For more information about image types, here is an OpenCV guide on types: http://docs.opencv.org/2.4/modules/core/doc/intro.html#fixed-pixel-types-limited-use-of-templates

The reference implementation provides some functions to convert popular formats (JPEG, PNG, etc.) to the image specification above, and some functions to verify if an image is valid.

Image ingest API

We propose the following function to load images from a remote distributed source as a DataFrame. Here is the signature in Scala. The python interface is similar. For compatibility with java, this function should be made available through a builder pattern or through the DataSource API. The exact mechanics can be discussed during implementation; the goal of the proposal below is to propose a specification of the behavior and of the options:

def readImages(
    path: String,
    session: SparkSession = null,
    recursive: Boolean = false,
    numPartitions: Int = 0,
    dropImageFailures: Boolean = false,
    // Experimental options
    sampleRatio: Double = 1.0): DataFrame

The type of the returned DataFrame should be the structure type above, with the expectation that all the file names be filled.

Mandatory parameters:

  *   path: a directory for a file system that contains images
Optional parameters:
  *   session (SparkSession, default null): the Spark Session to use to create the dataframe. If not provided, it will use the current default Spark session via SparkSession.getOrCreate().
  *   recursive (bool, default false): take the top-level images or look into directory recursively
  *   numPartitions (int, default null): the number of partitions of the final dataframe. By default uses the default number of partitions from Spark.
  *   dropImageFailures (bool, default false): drops the files that failed to load. If false (do not drop), some invalid images are kept.

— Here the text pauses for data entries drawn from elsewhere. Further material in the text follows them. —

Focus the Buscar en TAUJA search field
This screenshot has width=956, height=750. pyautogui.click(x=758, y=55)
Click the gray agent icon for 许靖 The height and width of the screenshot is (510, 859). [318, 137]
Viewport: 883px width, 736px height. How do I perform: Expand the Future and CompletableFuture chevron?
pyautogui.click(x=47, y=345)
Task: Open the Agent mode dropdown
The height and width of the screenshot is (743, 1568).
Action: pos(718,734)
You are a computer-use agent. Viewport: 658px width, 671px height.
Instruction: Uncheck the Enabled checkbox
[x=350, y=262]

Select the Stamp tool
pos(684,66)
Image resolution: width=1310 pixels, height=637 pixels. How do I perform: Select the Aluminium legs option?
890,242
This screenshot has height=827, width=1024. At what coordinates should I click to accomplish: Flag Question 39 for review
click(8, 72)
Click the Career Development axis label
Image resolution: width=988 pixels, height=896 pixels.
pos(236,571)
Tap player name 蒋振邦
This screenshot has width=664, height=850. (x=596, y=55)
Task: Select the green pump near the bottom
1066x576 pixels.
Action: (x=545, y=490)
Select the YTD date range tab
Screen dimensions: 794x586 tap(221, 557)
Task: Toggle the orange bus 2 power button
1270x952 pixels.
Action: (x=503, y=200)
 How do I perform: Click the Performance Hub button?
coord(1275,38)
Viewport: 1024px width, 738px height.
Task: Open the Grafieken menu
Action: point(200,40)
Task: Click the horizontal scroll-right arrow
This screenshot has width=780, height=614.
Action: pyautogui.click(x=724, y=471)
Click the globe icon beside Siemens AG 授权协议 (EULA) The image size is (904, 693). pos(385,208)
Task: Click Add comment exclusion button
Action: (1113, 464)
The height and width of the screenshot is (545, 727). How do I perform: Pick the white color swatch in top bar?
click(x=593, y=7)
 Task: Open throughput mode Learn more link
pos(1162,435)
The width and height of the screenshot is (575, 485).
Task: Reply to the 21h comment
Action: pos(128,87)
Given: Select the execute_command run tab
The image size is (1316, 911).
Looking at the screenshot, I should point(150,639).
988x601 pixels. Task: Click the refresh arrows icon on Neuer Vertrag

Parameters that are experimental/may be quickly deprecated. These would be useful to have but are not critical for a first cut:

  *   sampleRatio (float, in (0,1), default 1): if less than 1, returns a fraction of the data. There is no statistical guarantee about how the sampling is performed. This proved to be very helpful for fast prototyping. Marked as experimental since it should be pushed to the Spark core.

The implementation is expected to be in Scala for performance, with a wrapper for python.
This function should be lazy to the extent possible: it should not trigger access to the data when called. Ideally, any file system supported by Spark should be supported when loading images. There may be restrictions for some options such as zip files, etc.

The reference implementation has also some experimental options (undocumented here).

Reference implementation

A reference implementation is available as an open-source Spark package in this repository (Apache 2.0 license):
https://github.com/Microsoft/spark-images

This Spark package will also be published in a binary form on spark-packages.org<http://spark-packages.org/> .

Comments about the API should be addressed in this ticket.

Optional Rejected Designs

The use of User-Defined Types was considered. It adds some burden to the implementation of various languages and does not provide significant advantages.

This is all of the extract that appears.